The regulation of microRNAs in cancer through novel transcriptional and post-transcriptional mechanisms
MetadataShow full item record
MicroRNAs are small non-coding RNA molecules that serve as important regulators of gene expression. While understanding of the functional roles of miRNAs in both normal physiology and disease has rapidly expanded, the regulation of these molecules remains a largely open question. We have investigated the regulation of mRNAs at multiple steps of their biogenesis. We began by studying the transcriptional regulation of miRNAs in ovarian cancer, and developed a computational pipeline by which to identify putative transcription factor: miRNA interactions. We found that the miR-200 family of miRNAs is regulated by p63 and p73, two members of the p53 transcription factor family. The miR-200 miRNAs serve as potent regulators of the epithelial-mesenchymal transitions that influence tumor invasion; therefore, identifying positive regulators may facilitate the future modulation of these miRNAs for therapeutic applications. We have also examined the transcriptional regulation of miR-210, which is potently induced under low oxygen conditions. We found that under normoxic conditions miR-210 is rapidly activated by HIF-1 alpha in response to cell density, demonstrating the importance of a cell's microenvironment in shaping its miRNA expression patterns. We next examined the downstream regulation of miRNAs at the post-transcriptional level. We discovered that miRNAs frequently show 3' non-templated nucleotide additions, forming a large number of miRNA isomiRs that expand the diversity of the miRNA transcriptome.

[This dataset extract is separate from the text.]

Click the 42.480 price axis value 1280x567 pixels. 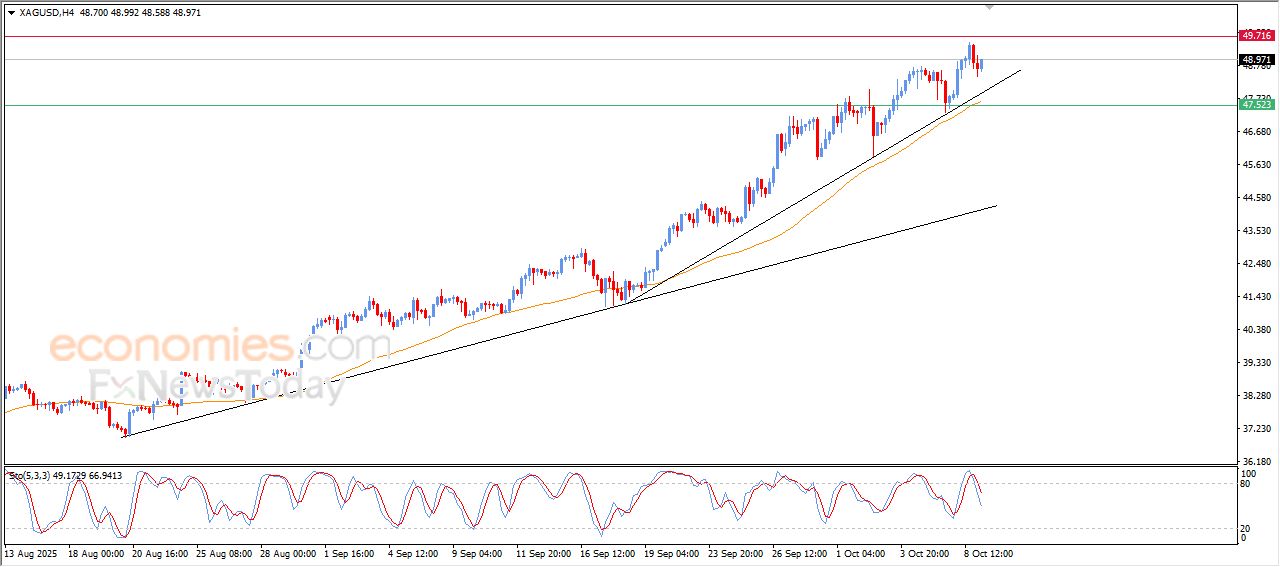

We identified multiple nucleotidyl transferase enzymes that are responsible for these modifications in a miRNA-specific fashion, including three enzymes--TUT1, MTPAP, and ZCCHC6--not previously known to modify miRNAs. Finally, we have investigated the functional effects these 3' additions and their nucleotidyl transferase regulators exert on miRNA activity. We found 3' additions are neither universally stabilizing nor destabilizing; instead, certain nucleotide additions, such as increased 3' uridylation, are associated with reduced miRNA abundance. Additionally, we identified two nucleotidyl transferases, TUT1 and PAPD4, which broadly maintain the expression of miRNAs. Taken together, our work reveals several novel mechanisms of regulation for miRNAs that are influential in tumor initiation and spread. While some factors control the expression of many miRNAs, other proteins alter the abundance of a subset of miRNAs to enable a precise regulatory response.